Set tasks |
A: In the news article about Stansted Airport, who is Nick Barton's successor as managing director?
B: In the news article about Stansted Airport, quote the passage from "New managing director appointed" to "and Bournemouth airports.".

[START OF Passage to read]

New managing director appointed at Stansted Airport

Stansted Airport

Stansted Airport - Credit: Archant

STANSTED Airport has a new managing director following the completion of a £1.5billion takeover deal by Manchester Airports Group (MAG).

As expected, it has been confirmed that Andrew Harrison, currently MAGs chief operating officer, will take on the role of managing director. He is to succeed Nick Barton, who is understood to have chosen to leave the post he has held since 2010.

MAG, which completed the acquisition of Stansted from Heathrow Airport Holdings - formerly BAA - on Thursday (February 29), has pledged to boost passenger numbers at the Uttlesford transport hub – but says there are no immediate plans for a second runway.

The group, in which 10 local authorities in Greater Manchester have a combined majority stake, already owns Manchester, East Midlands and Bournemouth airports.

[END OF Passage to read]
[START OF Supplied information]

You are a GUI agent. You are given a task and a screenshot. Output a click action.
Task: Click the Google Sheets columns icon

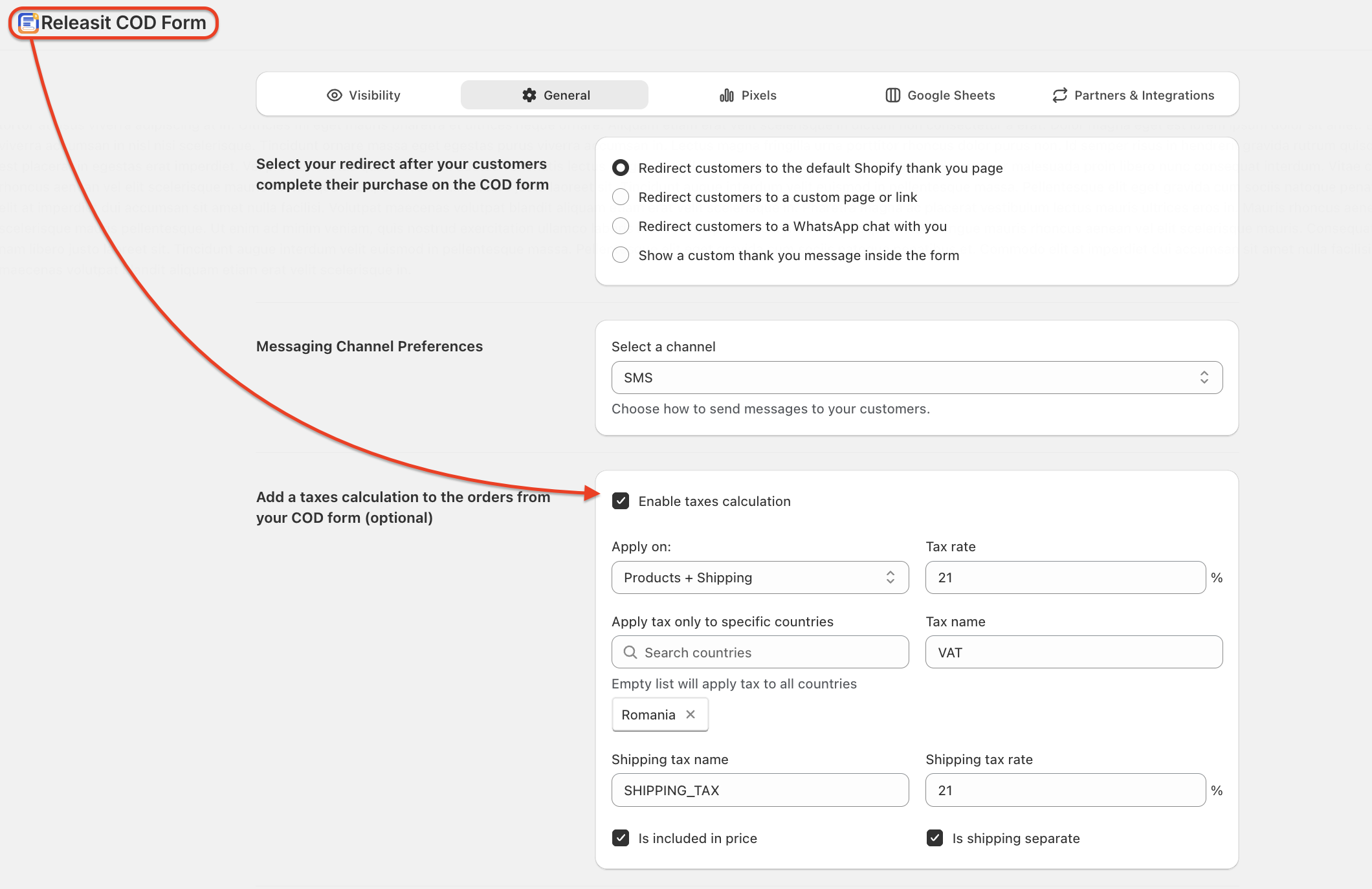892,95
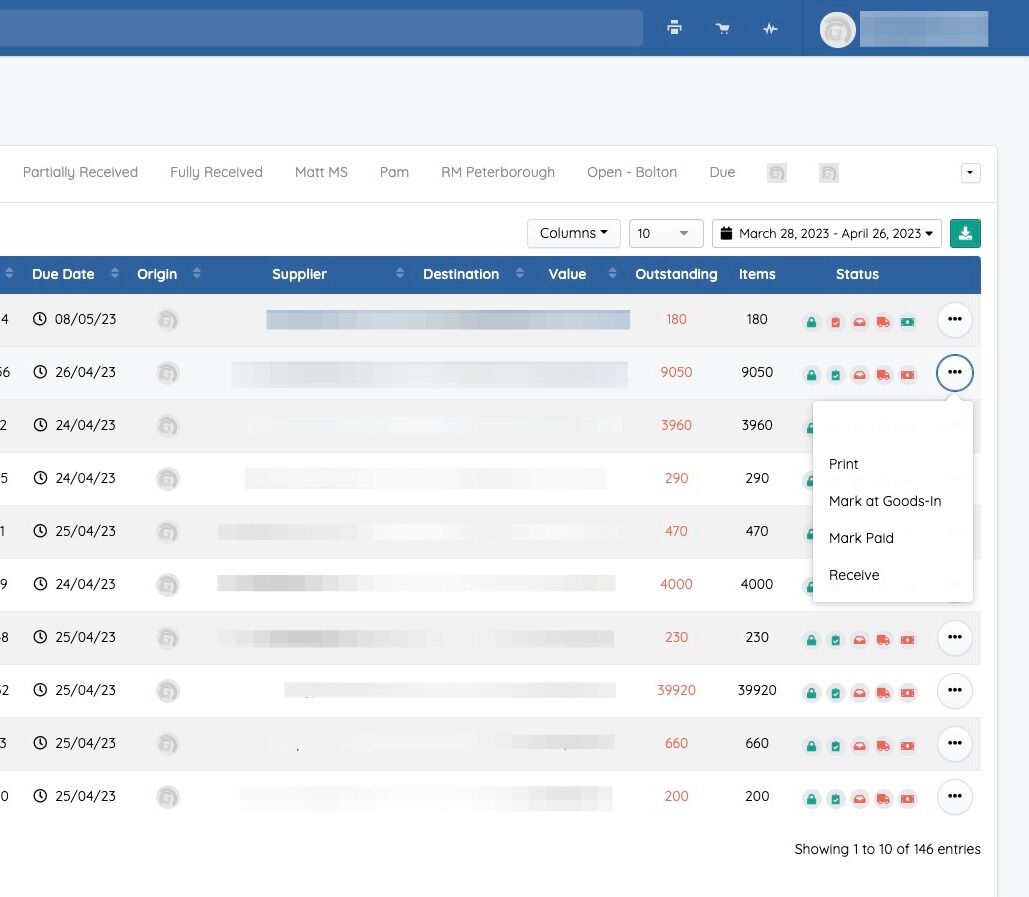Click the lock status icon in first row
This screenshot has width=1029, height=897.
[811, 322]
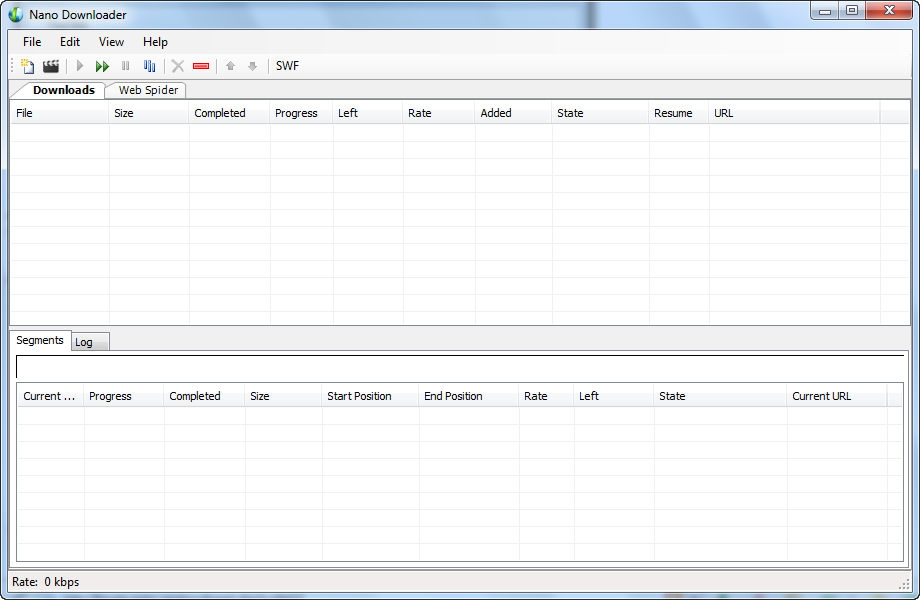Open the File menu

point(32,42)
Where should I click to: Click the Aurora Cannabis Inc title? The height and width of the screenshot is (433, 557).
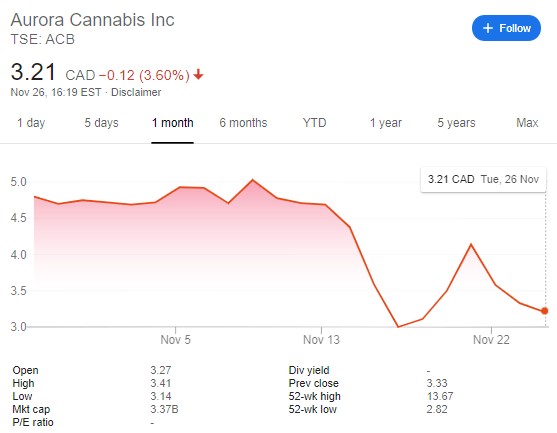[93, 20]
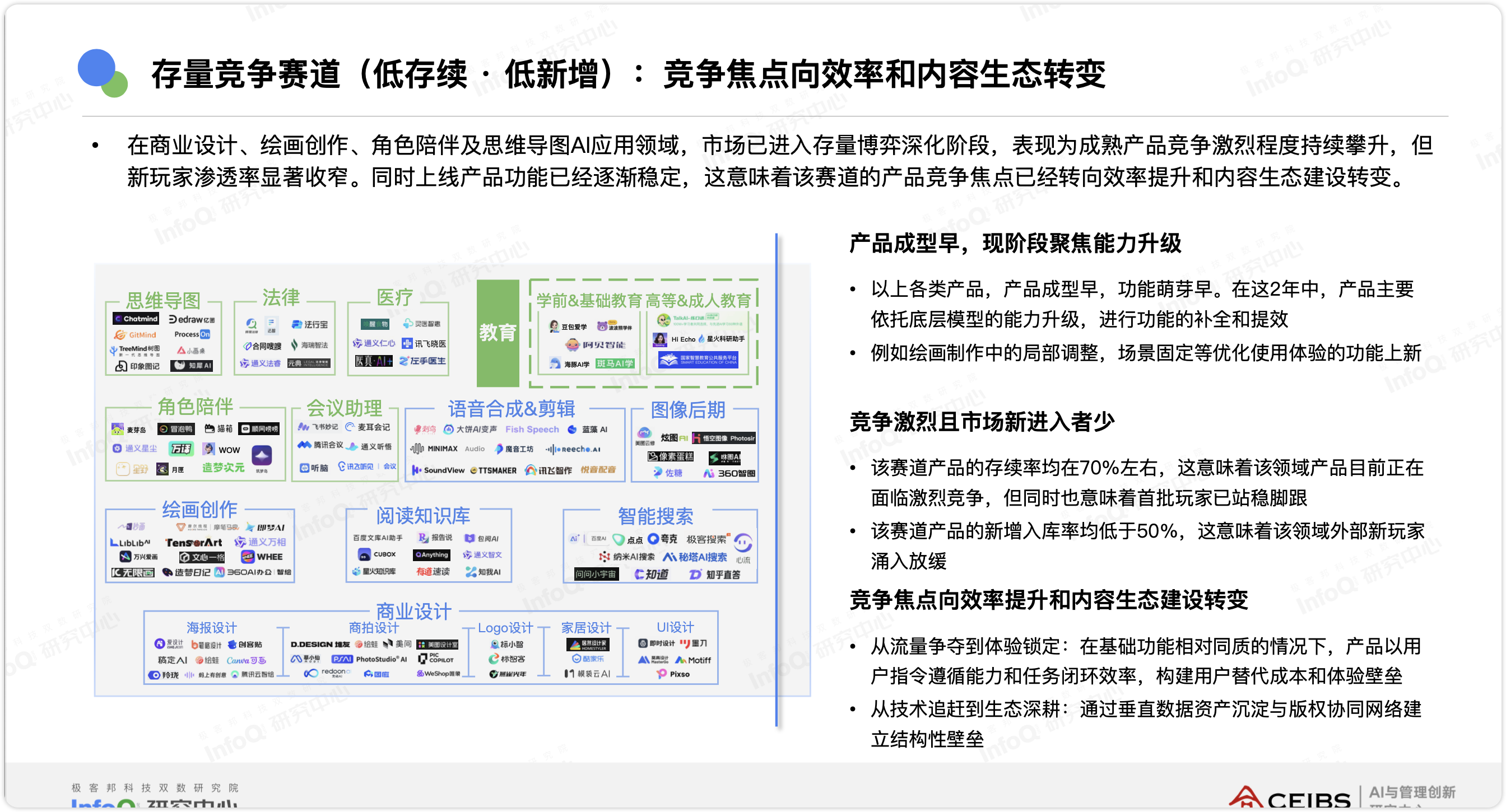Select the MINIMAX Audio logo
The width and height of the screenshot is (1506, 812).
pyautogui.click(x=447, y=449)
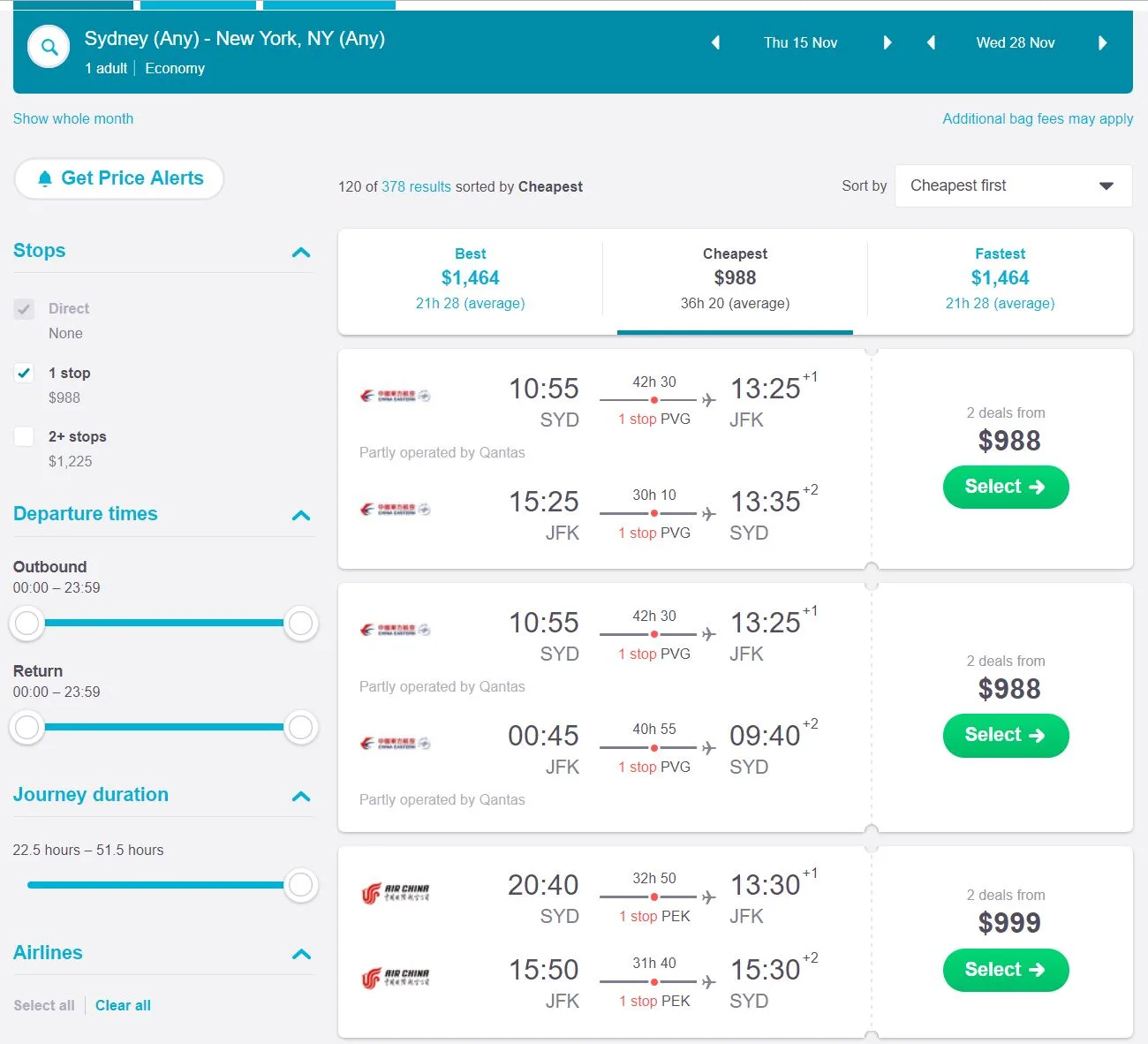Enable the 2+ stops filter

click(25, 436)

[END OF Supplied information]

Worked solutions |
A: Andrew Harrison

B:
New managing director appointed at Stansted Airport

Stansted Airport

Stansted Airport - Credit: Archant

STANSTED Airport has a new managing director following the completion of a £1.5billion takeover deal by Manchester Airports Group (MAG).

As expected, it has been confirmed that Andrew Harrison, currently MAGs chief operating officer, will take on the role of managing director. He is to succeed Nick Barton, who is understood to have chosen to leave the post he has held since 2010.

MAG, which completed the acquisition of Stansted from Heathrow Airport Holdings - formerly BAA - on Thursday (February 29), has pledged to boost passenger numbers at the Uttlesford transport hub – but says there are no immediate plans for a second runway.

The group, in which 10 local authorities in Greater Manchester have a combined majority stake, already owns Manchester, East Midlands and Bournemouth airports.